## TO DO
In the records below, begin at the line containing "Viewport: 868px width, 374px" and end at the line containing "This screenshot has width=824, height=536."; quote every line in that span exactly, including both boundary lines, and no others.

⟨

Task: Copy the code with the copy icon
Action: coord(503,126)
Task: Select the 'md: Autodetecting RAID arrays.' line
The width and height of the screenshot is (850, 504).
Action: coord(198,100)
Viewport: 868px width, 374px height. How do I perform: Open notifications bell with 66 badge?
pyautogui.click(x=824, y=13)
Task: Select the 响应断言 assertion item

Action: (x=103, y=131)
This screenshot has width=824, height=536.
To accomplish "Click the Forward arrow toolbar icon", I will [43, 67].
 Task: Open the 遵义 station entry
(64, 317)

⟩
⟨

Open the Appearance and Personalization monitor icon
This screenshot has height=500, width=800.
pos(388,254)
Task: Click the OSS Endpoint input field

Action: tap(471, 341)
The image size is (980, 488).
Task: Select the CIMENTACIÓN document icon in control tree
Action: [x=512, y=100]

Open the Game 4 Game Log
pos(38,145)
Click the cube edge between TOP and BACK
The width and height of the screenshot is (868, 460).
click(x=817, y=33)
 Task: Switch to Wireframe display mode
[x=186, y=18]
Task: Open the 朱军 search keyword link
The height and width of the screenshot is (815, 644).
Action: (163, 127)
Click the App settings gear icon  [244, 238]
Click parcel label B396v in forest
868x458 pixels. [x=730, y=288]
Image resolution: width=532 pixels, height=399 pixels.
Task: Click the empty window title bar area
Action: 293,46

⟩

## SOLUTION TO THE PROBLEM
Viewport: 868px width, 374px height. How do I perform: Open notifications bell with 66 badge?
pyautogui.click(x=824, y=13)
Task: Select the 响应断言 assertion item

Action: (x=103, y=131)
This screenshot has width=824, height=536.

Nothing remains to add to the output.